Эту историю рассказали мне два старика. Когда спала жара — это было в полночь, — мы сидели в дыму костра, защищавшего нас от комаров, и то и дело яростно давили тех крылатых мучителей, которые, не страшась дыма» хотели полакомиться нашей кровью. Справа от нас, футах в двадцати, у подножия рыхлого откоса, лениво журчал Юкон. Слева, над розоватым гребнем невысоких холмов, тлело дремотное солнце, которое не знало сна в эту ночь и обречено было не спать еще много ночей.

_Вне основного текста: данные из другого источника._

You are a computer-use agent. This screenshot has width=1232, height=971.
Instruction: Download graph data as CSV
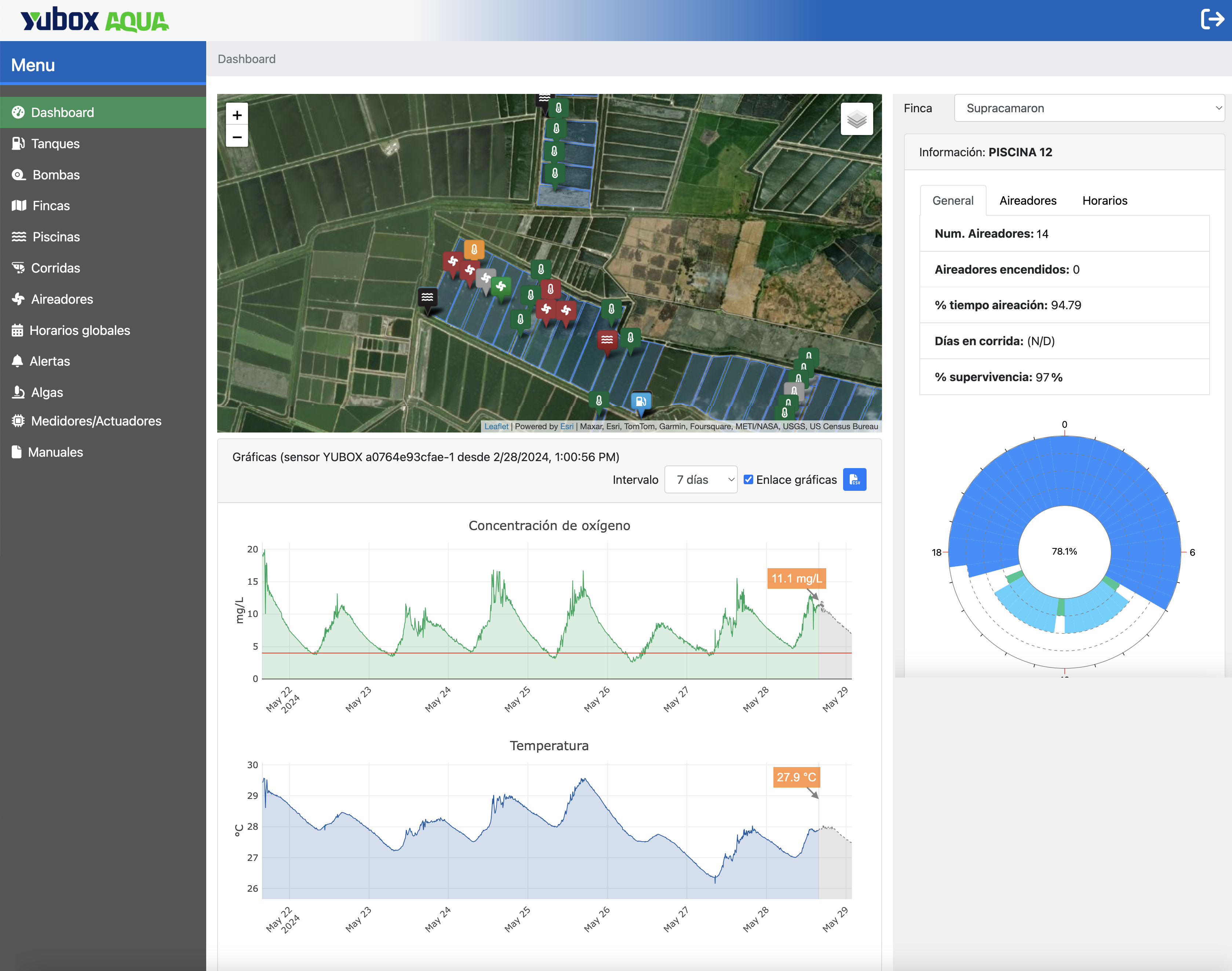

Старики, которые вместе со мною сидели у костра и доблестно сражались с комарами, были Одинокий Вождь и Мутсак — некогда товарищи по оружию, а ныне дряхлые хранители преданий старины. Они остались последними из своего поколения и не пользовались почетом в кругу молодых, выросших на задворках приисковой цивилизации. Кому дороги предания и легенды в наши дни, когда веселье можно добыть из черной бутылки, а черную бутылку можно добыть у добрых белых людей за несколько часов работы или завалящую шкуру! Чего стоят все страшные обряды и таинства шаманов, если каждый день можно видеть, как живое огнедышащее чудовище — пароход, наперекор всем законам, кашляя и отплевываясь, ходит вверх и вниз по Юкону! И что проку в родовом достоинстве, если всех выше ценится у людей тот, кто больше срубит деревьев или ловчее управится с рулевым колесом, ведя судно в лабиринте протоков между островами!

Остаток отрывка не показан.